The Canada-U.S. border is nearly 9,000 kilometres long and the fentanyl that traverses it represents a small fraction of one percentage point of all the fentanyl in the U.S.
Last year, U.S. Customs and Border Protection reported seizing 14 pounds of fentanyl at the Canadian border. So far this year, the figure is two pounds. By comparison, U.S. authorities seized a total of 14,700 pounds of the drug throughout the country in 2022. The most-seized drug at the Canadian border this year, khat, represented a total of 33,400 pounds.
Mr. Scott took a rather different tack on Washington’s relationship with Ottawa. He vowed that his first act if elected president would be to restore the Keystone XL pipeline. This would “start seeing resources flow” and bring down the price of gasoline, he said.
The project was blocked by former president Barack Obama over climate change concerns, revived by Mr. Trump and blocked again by Mr. Biden. TC Energy, the Calgary-based proponent of the line, ended the project shortly after.

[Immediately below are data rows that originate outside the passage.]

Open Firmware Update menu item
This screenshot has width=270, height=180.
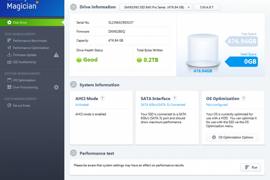(x=22, y=55)
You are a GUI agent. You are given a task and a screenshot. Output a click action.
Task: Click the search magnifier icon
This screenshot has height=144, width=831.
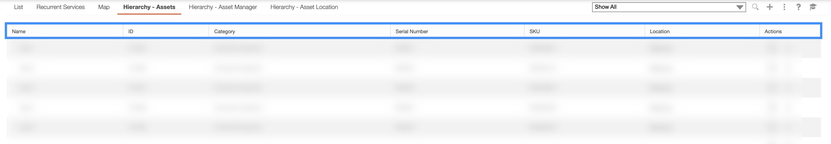point(755,7)
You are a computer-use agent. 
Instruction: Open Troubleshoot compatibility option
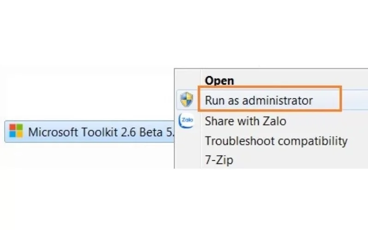[x=276, y=141]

Even if the federal government restored its permit, there is no guarantee the pipeline, which still faced opposition from state and local governments, would go ahead, much less with enough speed to immediately increase the U.S. supply of oil.
Editor’s note: Editor's note: This article has been updated to clarify when Ron DeSantis's and Vivek Ramaswamy's statements were made. Additional detail has been added to provide context to comments regarding the trafficking of fentanyl across the Canada-U.S. border.